» DOCUMENT EXTRACT
>> start

Justice Clarence Thomas refused to hear an emergency appeal by Samark López, letting stand an order by a federal appeals court immediately turning over $53 million from the businessman’s previously seized U.S. bank accounts, though the appeals court judgment is being contested.

Yet his defenders say there is no evidence — and no conviction — directly connecting López to the rebels who held the three Americans other than his relationship with a Venezuelan official who allegedly did have ties to the group.

And if the men succeed in gaining the money, it could allow victims of the rebels to move ahead of Venezuela’s creditors and opponents of President Nicolás Maduro who are seeking to recover assets allegedly stolen through corruption, according to Russ Dallen, the head of Caracas Capital Markets, which closely monitors litigation involving Venezuela. He noted the decision in a report issued Thursday.

Attorneys for López are now pinning their hopes on a second emergency appeal filed Tuesday to Justice Sonia Sotomayor in accordance with Supreme Court rules.

Keith Stansell, Marc Gonsalves and Thomas Howes were taken captive by guerrillas from the Revolutionary Armed Forces of Colombia, or FARC, when their airplane crash landed due to engine trouble during a drug-monitoring flight in 2003. Their pilot, Tom Janis, was killed by the rebels.

>> end

» REQUIREMENTS
1. In the news excerpt, how much money did the federal appeals court order turned over from Samark López's seized U.S. bank accounts?
2. Print the passage of the news excerpt starting at "And if the men" and ending at "by the rebels.".
The lines that follow have no connection to the news excerpt above.

» COLLECTED DATA
>> start

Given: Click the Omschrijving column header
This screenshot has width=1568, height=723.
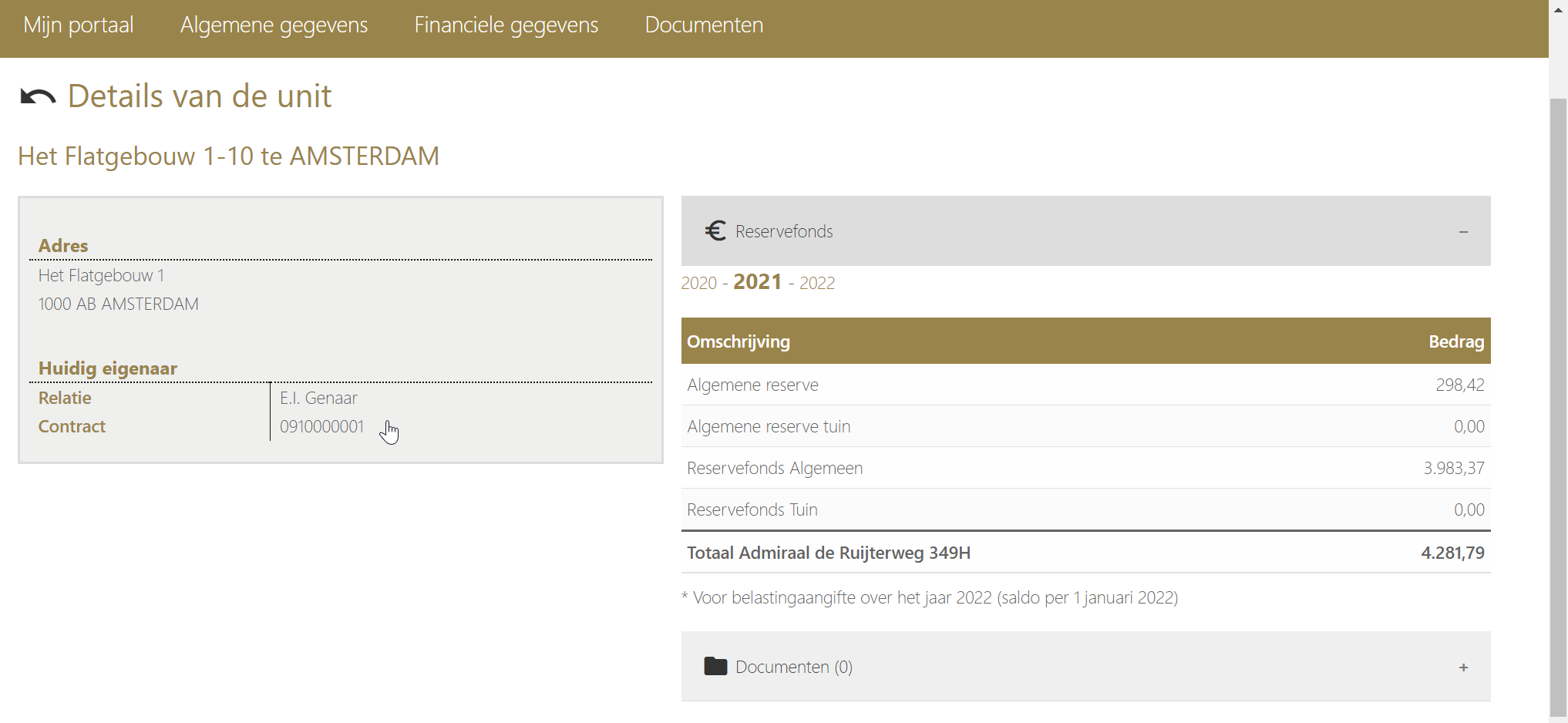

>> end

» SOLUTIONS IN ORDER
1. $53 million.

2.
And if the men succeed in gaining the money, it could allow victims of the rebels to move ahead of Venezuela’s creditors and opponents of President Nicolás Maduro who are seeking to recover assets allegedly stolen through corruption, according to Russ Dallen, the head of Caracas Capital Markets, which closely monitors litigation involving Venezuela. He noted the decision in a report issued Thursday.

Attorneys for López are now pinning their hopes on a second emergency appeal filed Tuesday to Justice Sonia Sotomayor in accordance with Supreme Court rules.

Keith Stansell, Marc Gonsalves and Thomas Howes were taken captive by guerrillas from the Revolutionary Armed Forces of Colombia, or FARC, when their airplane crash landed due to engine trouble during a drug-monitoring flight in 2003. Their pilot, Tom Janis, was killed by the rebels.